Hamby wrote on 2024-11-21, 00:54:
Thanks but I was thinking more in terms of parallel coms, not serial coms 😀
Here is an overview. We're assuming it's a bare-bones, output only parallel port.
For LPT1: your data port (output) is 378h. Whatever you put there goes to pins 2-9 of the parallel port.
Your status port (input) is 379h. The bits in it are 0:reserved, 1: reserved, 2:IRQ, 3:ERROR#, 4:SELECT, 5:PAPER_OUT, 6:ACK#, and 7:BUSY#
For more detail, https://wiki.osdev.org/Parallel_port
Assuming your LapLink cable has standard pinout, bits 0 through 5 go to pins 15(ERROR#), 13(SELECT), 12(PAPER_OUT), 10(ACK#), and 11(BUSY#) on the other side. Now we see the reason for the pinout. So, whatever we write to the output port is shifted to the left by 3 bits at the status port at the other end. Despite a few of these status lines being marked as active-low, it is only BUSY# that appears inverted at the other side, when using a null-printer cable (https://bitsavers.org/pdf/ibm/pc/pc/6025008_P … rence_Aug81.pdf p. 2-68).

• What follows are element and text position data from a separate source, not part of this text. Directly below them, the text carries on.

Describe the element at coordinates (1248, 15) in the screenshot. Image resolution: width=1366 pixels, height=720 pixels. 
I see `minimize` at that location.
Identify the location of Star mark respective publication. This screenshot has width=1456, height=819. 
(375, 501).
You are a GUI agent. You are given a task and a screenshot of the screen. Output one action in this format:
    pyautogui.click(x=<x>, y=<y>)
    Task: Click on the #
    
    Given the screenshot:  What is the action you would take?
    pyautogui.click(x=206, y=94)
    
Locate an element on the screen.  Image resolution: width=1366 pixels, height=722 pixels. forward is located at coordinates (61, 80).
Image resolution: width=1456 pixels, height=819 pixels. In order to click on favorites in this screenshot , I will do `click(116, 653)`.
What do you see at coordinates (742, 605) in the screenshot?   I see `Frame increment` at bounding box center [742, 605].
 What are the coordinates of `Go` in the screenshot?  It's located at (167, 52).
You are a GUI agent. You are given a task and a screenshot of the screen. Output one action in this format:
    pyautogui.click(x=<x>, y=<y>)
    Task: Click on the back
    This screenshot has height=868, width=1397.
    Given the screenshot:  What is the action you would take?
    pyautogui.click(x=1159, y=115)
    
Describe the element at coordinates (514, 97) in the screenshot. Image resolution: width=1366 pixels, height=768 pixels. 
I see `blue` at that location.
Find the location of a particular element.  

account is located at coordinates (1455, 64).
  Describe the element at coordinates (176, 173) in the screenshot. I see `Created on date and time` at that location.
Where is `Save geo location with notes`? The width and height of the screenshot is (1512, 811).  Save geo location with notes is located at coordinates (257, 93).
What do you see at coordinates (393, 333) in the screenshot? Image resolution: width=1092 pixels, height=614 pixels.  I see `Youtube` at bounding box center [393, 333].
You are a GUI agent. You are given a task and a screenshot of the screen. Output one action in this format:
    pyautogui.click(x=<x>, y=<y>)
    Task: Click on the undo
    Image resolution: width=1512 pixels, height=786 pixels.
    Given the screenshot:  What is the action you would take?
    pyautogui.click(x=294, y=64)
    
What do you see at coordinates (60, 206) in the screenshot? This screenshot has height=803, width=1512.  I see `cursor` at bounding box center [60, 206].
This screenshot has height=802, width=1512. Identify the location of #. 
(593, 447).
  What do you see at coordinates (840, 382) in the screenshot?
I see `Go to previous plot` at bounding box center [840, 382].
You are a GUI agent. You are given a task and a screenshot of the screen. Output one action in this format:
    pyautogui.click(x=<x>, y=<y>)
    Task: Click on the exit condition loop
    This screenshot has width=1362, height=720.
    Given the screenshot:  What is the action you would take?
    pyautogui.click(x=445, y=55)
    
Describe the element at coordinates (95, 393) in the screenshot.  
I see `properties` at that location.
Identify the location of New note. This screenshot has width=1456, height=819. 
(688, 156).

The other piece to mention here is that when set up properly, the parallel port will generate an IRQ 7 on the proper transition of the ACK line. That allows your nibble-mode parallel port code to transition between idling and intensive bit-banging polling-mode operation. The latter is needed when exchanging nibbles to make it fast. It is a per-nibble, stop-and-wait protocol between the two sides. Another general rule is to not accept the value of the status port until it doesn't change on two consecutive reads (and you might have some number of microsend delay on reading it too).
You could review the Linux plip_send for an idea: https://github.com/torvalds/linux/blob/master … lip/plip.c#L710
Basically the sending protocol there is:
- Place the low nibble on bits 0 through 3 of output and set bit 4 to zero. Then flip bit 4 from zero to one. This causes the BUSY# line to transition from one to zero on the opposite end.
- Continue reading from the status port until bit 7 (BUSY#) is zero, meaning that the other side has set bit 4 to one on their end, acknowledging the incoming nibble.
- Place the high nibble on bits 0 through 3 of output, continuing to leave bit 4 set to one.
- Flip bit 4 from one to zero. This causes the BUSY# line to transition from zero to one on the opposite end.
- Continue reading from the status port until bit 7 (BUSY#) is one, meaning that the other side has cleared bit 4 on their end, acknowledging the incoming nibble.
If you look at plip_receive, line 484, it is symmetric. Wait until status port until bit 7 clears, then grab bits 3 through 6 as the low nibble. Set output port bit 4. Wait until status port bit 7 sets, then grab bits 3 through 6 as the high nibble. Clear output port bit 4.
Aside from that, the complexity is in the state machine and all in the timeouts, checksums, and other error handling (like collisions) and in triggering the interrupt on the other end when needed.
As you can see at line 859, the implementation idles by writing zero to the output port (so status port bit 6, ACK#, rests at 1), and on line 777, wakes up the other end by writing 0x08 to the output port (causing status port 6, ACK#, to transition from 1 to 0 at the other end, generating an IRQ and waking it up).